**EXERCISE**
Please find every line in the records below that contains the word "Home", and copy it.

**DATA TO PROCESS**
------------------------------------

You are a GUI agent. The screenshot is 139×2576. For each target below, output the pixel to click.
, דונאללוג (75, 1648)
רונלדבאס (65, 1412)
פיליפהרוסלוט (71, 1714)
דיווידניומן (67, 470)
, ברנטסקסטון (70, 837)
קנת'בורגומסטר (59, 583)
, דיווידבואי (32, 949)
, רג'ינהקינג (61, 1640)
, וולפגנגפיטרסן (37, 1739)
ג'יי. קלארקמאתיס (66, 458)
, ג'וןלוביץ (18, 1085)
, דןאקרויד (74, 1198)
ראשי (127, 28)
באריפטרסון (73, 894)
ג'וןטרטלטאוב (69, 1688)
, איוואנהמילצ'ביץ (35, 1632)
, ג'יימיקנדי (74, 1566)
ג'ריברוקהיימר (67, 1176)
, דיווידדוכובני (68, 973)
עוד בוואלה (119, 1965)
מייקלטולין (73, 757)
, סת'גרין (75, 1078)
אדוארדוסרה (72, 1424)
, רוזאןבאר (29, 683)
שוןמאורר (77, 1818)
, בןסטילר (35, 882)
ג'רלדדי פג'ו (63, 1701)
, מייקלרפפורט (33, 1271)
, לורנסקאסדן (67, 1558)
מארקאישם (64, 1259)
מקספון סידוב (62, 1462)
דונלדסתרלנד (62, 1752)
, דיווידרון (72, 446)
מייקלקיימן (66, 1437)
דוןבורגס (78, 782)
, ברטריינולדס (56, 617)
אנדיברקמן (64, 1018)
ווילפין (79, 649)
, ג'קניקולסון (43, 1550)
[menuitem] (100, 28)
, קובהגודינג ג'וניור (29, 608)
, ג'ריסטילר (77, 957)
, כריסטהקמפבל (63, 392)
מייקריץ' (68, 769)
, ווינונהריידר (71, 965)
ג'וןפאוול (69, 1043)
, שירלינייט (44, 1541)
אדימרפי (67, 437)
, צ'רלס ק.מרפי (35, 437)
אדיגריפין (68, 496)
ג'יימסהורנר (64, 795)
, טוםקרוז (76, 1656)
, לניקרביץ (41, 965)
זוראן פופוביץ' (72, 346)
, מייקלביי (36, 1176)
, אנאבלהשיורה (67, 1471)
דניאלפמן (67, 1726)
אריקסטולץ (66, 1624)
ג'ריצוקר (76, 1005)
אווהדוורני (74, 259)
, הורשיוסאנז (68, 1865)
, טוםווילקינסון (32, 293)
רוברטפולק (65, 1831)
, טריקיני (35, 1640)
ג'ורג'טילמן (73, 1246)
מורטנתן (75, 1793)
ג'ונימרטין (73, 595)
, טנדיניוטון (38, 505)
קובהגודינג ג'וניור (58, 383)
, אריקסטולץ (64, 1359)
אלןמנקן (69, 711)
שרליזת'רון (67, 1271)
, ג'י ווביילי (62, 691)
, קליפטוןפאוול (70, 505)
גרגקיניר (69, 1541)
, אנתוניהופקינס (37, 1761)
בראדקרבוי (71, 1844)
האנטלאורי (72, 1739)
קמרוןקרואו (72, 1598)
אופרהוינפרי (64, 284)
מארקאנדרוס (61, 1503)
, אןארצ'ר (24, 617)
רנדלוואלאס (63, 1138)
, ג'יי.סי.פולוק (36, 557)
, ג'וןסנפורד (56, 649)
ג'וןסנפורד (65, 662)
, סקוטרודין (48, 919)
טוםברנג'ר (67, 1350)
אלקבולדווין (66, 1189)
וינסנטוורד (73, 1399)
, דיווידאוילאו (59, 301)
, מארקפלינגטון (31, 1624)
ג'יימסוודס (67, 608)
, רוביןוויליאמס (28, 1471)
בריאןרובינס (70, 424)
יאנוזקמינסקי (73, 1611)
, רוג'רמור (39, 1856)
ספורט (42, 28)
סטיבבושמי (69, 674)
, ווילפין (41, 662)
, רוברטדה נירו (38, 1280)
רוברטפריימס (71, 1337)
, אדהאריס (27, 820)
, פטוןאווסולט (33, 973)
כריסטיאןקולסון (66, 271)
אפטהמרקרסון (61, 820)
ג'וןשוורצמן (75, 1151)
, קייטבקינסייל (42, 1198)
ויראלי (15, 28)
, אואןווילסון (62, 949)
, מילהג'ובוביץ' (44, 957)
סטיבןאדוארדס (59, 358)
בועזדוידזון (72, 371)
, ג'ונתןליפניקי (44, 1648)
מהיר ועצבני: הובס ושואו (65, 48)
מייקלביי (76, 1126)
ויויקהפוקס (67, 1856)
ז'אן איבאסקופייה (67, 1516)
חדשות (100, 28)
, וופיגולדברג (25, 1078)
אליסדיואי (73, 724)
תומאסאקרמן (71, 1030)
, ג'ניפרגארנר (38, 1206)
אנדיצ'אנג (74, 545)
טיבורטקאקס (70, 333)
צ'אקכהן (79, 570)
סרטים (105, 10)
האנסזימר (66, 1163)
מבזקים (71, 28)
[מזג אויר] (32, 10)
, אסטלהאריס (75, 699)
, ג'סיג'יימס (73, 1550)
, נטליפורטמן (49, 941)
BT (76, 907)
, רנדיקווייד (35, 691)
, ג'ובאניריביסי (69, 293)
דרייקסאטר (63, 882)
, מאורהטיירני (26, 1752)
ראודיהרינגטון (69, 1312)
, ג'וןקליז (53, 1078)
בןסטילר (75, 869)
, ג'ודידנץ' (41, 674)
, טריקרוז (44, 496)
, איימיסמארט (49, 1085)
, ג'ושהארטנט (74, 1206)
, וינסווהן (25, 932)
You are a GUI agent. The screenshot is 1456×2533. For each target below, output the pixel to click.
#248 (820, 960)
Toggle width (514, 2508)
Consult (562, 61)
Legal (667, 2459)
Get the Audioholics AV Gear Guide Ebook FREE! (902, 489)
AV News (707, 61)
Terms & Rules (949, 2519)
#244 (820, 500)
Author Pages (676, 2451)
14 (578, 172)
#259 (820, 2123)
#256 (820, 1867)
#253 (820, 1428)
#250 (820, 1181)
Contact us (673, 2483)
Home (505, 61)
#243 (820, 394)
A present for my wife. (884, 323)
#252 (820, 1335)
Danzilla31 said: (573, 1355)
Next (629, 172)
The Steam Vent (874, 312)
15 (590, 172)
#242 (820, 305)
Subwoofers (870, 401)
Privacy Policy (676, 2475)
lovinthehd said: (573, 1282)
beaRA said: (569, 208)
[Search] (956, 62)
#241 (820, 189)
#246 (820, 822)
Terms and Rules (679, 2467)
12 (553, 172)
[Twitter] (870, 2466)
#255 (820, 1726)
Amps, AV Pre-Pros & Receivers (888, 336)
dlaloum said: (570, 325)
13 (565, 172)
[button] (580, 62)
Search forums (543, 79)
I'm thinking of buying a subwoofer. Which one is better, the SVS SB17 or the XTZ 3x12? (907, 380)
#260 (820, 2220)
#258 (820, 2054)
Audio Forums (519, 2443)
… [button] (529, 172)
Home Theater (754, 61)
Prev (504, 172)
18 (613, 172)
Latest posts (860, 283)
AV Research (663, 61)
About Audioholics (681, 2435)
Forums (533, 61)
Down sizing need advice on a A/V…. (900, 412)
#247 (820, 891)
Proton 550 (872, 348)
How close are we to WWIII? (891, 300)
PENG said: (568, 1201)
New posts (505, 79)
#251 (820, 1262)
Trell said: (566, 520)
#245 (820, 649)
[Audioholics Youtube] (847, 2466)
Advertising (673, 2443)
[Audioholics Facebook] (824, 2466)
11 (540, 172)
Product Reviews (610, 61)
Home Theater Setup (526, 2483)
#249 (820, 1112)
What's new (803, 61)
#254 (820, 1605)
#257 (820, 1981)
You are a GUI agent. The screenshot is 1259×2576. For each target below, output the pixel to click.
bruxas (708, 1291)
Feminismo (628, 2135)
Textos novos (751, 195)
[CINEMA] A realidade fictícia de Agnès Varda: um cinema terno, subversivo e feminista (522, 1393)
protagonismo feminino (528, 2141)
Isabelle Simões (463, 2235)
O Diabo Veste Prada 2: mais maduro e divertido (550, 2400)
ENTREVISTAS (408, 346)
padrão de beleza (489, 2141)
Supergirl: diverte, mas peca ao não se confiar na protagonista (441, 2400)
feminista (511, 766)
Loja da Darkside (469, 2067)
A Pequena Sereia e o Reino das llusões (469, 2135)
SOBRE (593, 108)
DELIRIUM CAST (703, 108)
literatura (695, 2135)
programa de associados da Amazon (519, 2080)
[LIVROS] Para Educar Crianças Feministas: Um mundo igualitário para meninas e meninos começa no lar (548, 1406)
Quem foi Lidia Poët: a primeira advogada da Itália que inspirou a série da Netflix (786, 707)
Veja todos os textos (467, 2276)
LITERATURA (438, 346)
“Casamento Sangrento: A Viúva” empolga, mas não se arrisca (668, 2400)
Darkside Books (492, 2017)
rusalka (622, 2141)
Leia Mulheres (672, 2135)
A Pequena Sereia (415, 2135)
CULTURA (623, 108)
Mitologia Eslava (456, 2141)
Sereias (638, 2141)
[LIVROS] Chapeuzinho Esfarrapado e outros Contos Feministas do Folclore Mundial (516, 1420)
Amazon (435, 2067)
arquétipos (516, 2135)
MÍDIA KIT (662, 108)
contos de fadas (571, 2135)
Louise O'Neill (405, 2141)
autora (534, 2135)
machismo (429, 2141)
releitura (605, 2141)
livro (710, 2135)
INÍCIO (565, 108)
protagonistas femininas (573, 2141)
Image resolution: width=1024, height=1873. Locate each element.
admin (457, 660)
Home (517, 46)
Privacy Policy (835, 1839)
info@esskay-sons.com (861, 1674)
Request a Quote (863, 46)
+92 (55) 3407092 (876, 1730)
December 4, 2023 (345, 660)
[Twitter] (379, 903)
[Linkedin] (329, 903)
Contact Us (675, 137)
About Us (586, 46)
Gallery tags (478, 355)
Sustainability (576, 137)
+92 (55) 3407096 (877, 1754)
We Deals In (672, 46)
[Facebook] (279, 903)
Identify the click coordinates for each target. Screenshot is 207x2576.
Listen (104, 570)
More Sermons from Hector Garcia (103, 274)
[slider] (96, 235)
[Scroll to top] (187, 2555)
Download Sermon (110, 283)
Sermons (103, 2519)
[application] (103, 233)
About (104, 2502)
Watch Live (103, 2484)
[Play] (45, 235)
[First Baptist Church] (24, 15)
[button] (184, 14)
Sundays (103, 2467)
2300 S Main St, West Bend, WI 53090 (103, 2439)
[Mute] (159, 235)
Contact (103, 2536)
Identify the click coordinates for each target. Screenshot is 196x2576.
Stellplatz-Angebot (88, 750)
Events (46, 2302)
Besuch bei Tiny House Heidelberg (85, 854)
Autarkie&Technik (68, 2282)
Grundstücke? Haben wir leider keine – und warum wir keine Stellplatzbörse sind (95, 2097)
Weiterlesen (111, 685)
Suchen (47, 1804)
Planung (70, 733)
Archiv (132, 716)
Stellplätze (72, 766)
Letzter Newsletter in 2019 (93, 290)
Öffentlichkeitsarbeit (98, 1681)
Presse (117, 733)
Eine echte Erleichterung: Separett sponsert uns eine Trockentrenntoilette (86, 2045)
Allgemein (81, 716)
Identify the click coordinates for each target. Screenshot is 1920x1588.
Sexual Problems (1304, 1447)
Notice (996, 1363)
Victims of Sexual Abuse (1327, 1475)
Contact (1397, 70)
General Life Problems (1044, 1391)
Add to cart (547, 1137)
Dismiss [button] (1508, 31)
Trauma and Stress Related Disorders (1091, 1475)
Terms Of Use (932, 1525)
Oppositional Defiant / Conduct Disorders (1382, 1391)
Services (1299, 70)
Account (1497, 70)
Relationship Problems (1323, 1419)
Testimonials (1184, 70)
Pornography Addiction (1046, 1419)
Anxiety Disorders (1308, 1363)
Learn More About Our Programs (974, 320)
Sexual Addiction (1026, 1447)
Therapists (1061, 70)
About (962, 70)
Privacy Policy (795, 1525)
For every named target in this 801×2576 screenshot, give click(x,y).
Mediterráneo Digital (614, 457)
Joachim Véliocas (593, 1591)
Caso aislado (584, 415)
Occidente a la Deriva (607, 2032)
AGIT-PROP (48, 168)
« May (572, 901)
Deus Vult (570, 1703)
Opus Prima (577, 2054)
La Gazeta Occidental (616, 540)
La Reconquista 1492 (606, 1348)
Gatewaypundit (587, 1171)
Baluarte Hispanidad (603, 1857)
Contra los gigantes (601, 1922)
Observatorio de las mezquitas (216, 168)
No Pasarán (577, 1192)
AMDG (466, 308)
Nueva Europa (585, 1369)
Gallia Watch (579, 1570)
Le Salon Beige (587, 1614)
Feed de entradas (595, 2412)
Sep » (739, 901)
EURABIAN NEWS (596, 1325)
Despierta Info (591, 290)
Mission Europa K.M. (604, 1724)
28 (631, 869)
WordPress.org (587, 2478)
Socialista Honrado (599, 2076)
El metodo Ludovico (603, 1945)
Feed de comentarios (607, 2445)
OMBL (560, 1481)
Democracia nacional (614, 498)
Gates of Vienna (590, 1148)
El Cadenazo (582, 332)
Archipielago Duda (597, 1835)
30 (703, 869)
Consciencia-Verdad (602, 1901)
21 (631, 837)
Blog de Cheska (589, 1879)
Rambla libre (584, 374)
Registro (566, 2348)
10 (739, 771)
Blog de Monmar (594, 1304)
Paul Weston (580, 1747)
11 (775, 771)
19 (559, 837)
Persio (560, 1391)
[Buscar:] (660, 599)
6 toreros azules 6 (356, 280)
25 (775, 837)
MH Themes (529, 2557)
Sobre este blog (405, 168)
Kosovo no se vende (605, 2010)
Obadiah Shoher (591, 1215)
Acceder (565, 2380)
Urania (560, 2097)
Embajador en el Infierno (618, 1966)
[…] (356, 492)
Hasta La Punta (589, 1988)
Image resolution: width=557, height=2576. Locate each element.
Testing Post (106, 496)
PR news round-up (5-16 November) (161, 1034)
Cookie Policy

------------------------------------

**ANSWER TO THE EXERCISE**
Home (505, 61)
Home Theater (754, 61)
Home Theater Setup (526, 2483)
Home (517, 46)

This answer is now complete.